Amazing how people can lie, when asked a simple question: “How are you feeling today?”
“Great!” they reply, when what they really mean is: “Horrible! Really horrible!”
Why do they lie?
“No-one wants to listen to a complainer,” says a woman I met in my pain management program at the hospital. “After a while, people don’t want to be around you.”
“Everybody’s already got their own troubles,” says a woman who’s living with cancer.
“What’s the point?” asks a man who recently lost his job. “Even if they listen, they feel helpless.”
And finally, from an elderly woman: “I just don’t want my children to worry.”
They had given up on telling the truth. Even people who find dishonesty repugnant, would sooner lie than admit the sad truth about how they’re feeling on a given day.
In my group at the rehabilitation hospital, most people I asked admitted they’d sooner grin and bear it than fess up to their loved ones.
It wasn’t always this way. Some had started out telling the truth. But at a certain point, they’d stopped. They noticed that the eyes of their listener glazed over the moment they started to truthfully express how they were feeling. Some were raised to not share unhappy personal news.
One day, after listening to person after person in my group say much the same thing, I finally stood up and made an offer:
“If you ever get to the point where you absolutely need to complain about how you’re feeling, but are afraid to, please call me!
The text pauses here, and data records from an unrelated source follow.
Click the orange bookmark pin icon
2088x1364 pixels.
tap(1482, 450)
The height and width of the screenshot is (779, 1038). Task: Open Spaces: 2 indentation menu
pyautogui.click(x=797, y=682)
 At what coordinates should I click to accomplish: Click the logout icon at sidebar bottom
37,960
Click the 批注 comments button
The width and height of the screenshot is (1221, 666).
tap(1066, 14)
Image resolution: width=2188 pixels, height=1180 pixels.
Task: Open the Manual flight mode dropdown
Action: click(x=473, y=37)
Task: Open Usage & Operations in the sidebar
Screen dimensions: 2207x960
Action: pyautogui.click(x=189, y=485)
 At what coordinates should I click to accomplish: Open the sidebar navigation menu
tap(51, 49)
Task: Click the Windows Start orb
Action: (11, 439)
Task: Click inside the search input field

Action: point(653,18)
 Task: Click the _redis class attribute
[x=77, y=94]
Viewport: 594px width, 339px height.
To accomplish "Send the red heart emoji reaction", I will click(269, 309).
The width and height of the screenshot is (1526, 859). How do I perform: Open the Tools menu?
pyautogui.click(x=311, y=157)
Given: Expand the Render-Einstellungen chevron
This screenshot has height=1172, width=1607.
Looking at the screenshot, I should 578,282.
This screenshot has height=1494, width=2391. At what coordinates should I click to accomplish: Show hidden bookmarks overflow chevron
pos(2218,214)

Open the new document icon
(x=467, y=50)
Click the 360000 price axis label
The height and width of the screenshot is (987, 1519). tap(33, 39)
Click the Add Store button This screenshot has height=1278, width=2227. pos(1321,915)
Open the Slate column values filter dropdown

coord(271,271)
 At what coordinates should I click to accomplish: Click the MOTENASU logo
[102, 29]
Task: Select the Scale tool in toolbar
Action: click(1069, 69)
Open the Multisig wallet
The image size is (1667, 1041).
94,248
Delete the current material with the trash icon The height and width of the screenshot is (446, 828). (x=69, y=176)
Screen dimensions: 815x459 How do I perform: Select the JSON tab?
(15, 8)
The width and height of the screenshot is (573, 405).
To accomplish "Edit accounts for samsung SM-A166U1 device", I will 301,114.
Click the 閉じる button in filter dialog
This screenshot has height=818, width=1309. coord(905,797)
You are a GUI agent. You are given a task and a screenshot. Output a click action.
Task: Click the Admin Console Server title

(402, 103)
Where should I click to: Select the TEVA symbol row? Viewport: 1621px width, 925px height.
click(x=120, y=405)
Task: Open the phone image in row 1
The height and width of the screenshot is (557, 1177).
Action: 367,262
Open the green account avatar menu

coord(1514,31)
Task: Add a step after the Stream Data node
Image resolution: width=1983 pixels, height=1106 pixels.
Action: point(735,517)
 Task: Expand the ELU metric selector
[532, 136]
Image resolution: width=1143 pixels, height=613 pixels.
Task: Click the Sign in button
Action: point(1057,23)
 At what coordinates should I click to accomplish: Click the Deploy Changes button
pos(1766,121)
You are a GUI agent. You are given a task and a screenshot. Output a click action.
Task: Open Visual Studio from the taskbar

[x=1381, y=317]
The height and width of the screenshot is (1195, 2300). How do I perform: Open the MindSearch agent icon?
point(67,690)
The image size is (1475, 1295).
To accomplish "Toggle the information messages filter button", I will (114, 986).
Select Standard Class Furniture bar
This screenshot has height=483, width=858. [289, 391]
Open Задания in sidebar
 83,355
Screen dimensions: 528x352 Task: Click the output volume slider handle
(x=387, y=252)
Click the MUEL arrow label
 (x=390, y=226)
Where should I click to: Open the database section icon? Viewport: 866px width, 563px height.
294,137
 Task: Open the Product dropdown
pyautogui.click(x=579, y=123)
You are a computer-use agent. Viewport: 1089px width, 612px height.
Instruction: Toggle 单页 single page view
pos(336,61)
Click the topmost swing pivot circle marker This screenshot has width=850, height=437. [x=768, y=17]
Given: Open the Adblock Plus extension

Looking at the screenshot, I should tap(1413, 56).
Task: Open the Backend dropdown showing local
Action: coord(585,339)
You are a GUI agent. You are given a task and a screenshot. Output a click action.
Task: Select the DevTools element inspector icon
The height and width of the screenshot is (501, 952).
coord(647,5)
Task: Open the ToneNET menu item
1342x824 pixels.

I ask only two things:
- First, be honest – no worrying that I’ll be bored or think less of you.
- And second: if you can, complain creatively.”
That second point was meant to make the group members smile. They did.
But what I’d said, and their reaction to it, got me thinking:
What if we could complain more effectively?
What if we could learn to tell our truth in a way that would make others want to listen, and even perhaps, to help?
For years I have struggled with chronic pain and disability, the result of a motor vehicle accident. The problem with chronic conditions is that they don’t go away. After a while, even I get bored of having to tell the truth about my struggles.
When someone calls and asks me: “How are you feeling today?” I can say “Awful.” And stop. Or I could add: “I’ve had no sleep in five nights. I can hardly stand up straight. Everything hurts.”
But if I do that, my caller, even if it’s a loved one, will sympathize wholeheartedly, but have no idea what to say next.
So, after that day at the rehabilitation hospital, I decided to develop some new ways of complaining. I call it “creative complaining”:
- My complaint comes with a bonus for my caller. “Well, it’s a tough day. But the birds are singing and the sun is shining and I’m very grateful for both.” This way, I get to complain, but my caller gets to visualize a happy image and hear my gratitude.
- I find an interesting metaphor to describe how I’m feeling. “Today, the pain is like an electric current going from my back straight down to my foot. I’m gonna start plugging the appliances into my back any moment now and reduce my electricity bills!”
- I aim for laughs. “The pain’s so bad, I’ve taken to speaking about it only in four-letter words. And I know how tender your ears are, so I’m going to spare you that blue streak today. OK?”
- I turn the question back to the other person and receive their answer first. “It’s so nice of you to ask. And you know, I was just thinking: You always ask how I’m feeling. But how are you doing? I’d love to know.”
So what’s been the result of my experiment?
Well, to paraphrase the words of an old song, the results of this invention are very strange to tell:
- When I express gratitude, it uplifts my caller and myself. And when I express my complaint, it’s both made and received more freely. It also gives my caller an option: to either respond to my gratitude or explore my complaint, or both.
- When I challenge myself to find an interesting metaphor to describe my pain or my feelings, I force myself to be imaginative, which can distract me from the pain. And my little bit of creativity may also provide an interesting insight to my caller.
- When I make a joke, it always seems to surprise people, who in turn surprise themselves by laughing along with me. Sometimes humour expresses a truth more sharply than a plain statement of the facts. And it provides a bridge between the other person and myself.
- And finally, when I express interest in my caller, it makes the conversation less one-sided. Less a discussion about my struggles, and more of the give-and-take that makes up a genuine conversation. At the end of it, I may even be able to help the other person – by offering a bit of advice or by simply listening.
I got some takers from among my rehab group members. Those who called ended up laughing with me. That was a bonus!